• [Extract]:
- - -

The Reserve Bank of India (RBI) Governor Shaktikanata Das-led Monetary Policy Committee (MPC) began its three-day deliberations on Wednesday, June 2, as economists and rating agencies expect the maintenance of status quo on benchmark rates, amid the severity of the second wave of the COVID-19 pandemic. According to credit rating agency Brickwork Ratings, the central bank’s rate-setting committee is likely to maintain the status quo on lending rates in view of optimistic growth in the March quarter. (Also Read: Reserve Bank Of India Expected To Keep Rates Steady, May Take Take Liquidity Measures )
 

Expectations from RBI Monetary Policy Committee 

Dr M Govinda Rao, Chief Economic Advisor of Brickwork Ratings said that the Reserve Bank is likely to continue with G-sap auctions in order to maintain the yields on government securities in check. He expects that the inflation rate may remain close to the upper bound target of six per cent in the near term. The central bank’s committee may continue to pause on the interest rates by maintaining the accommodative stance to support growth as long as inflation remains within the target range of the monetary policy framework, he explained.

- - -

• [Dataset section]:
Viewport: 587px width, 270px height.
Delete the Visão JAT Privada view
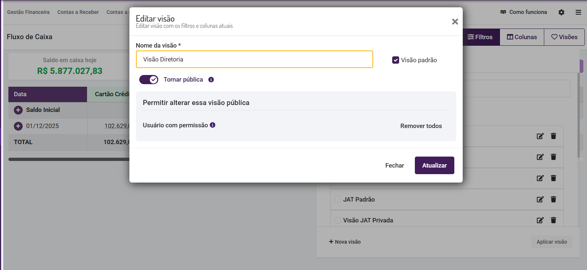click(x=553, y=220)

- - -

• [Work request 1]:
Answer these about the RBI article:
(a) On what day and date did the Monetary Policy Committee begin its deliberations?
(b) Which credit rating agency expects the committee to keep lending rates unchanged?
(c) Near what level does Dr M Govinda Rao expect the inflation rate to stay in the near term?
• [Work request 2]: Continue the RBI article from its last sentence.
The data comes from a separate source and is unrelated to the RBI article.

• [Reply 1]:
(a) Wednesday, June 2
(b) Brickwork Ratings
(c) Close to the upper bound target of six per cent

• [Reply 2]:
”The better-than-expected GDP numbers provide much-needed comfort to the MPC on the growth outlook. With the imposition of partial lockdown-like restrictions to contain the virus spread in several parts of the country, the downside risk on growth recovery has intensified….Considering the risk of inflation emanating from the rising commodity prices and input costs, Brickwork Rating expects the RBI MPC to adopt a cautious approach and hold the repo rate at four per cent,” said Dr Rao.

Economic Growth Outlook

  • According to the credit rating agency, the Reserve Bank is unlikely to undertake the heavy lifting that it did last year by expanding liquidity, for the fear of other adverse macroeconomic consequences. 
  • The estimates of the gross domestic product (GDP) released by the government on May 31, 2021, are more optimistic than what the market had expected. In the financial year 2020-21, the economy contracted by 7.3 per cent, and the agriculture sector witnessed a growth of 3.6 per cent, while the services and industry sectors contracted by 8.4 per cent and seven per cent, respectively.
  • The economic growth of 1.6 per cent recorded in the January-March quarter of the financial year 2020-21 brings optimism on the recovery front, however, the growth in the fourth quarter was largely due to low base effect. During the March quarter, all major sectors registered growth, including the manufacturing and construction sectors that picked up a faster pace in the quarter. 

Inflation Rates

Under the current situation, maintaining retail inflation at four per cent with a margin of two per cent on either side may pose challenges, according to Brickwork Ratings. The central bank will have to be vigilant as the current ease in retail inflation is driven mostly due to a favourable base and weaker demand.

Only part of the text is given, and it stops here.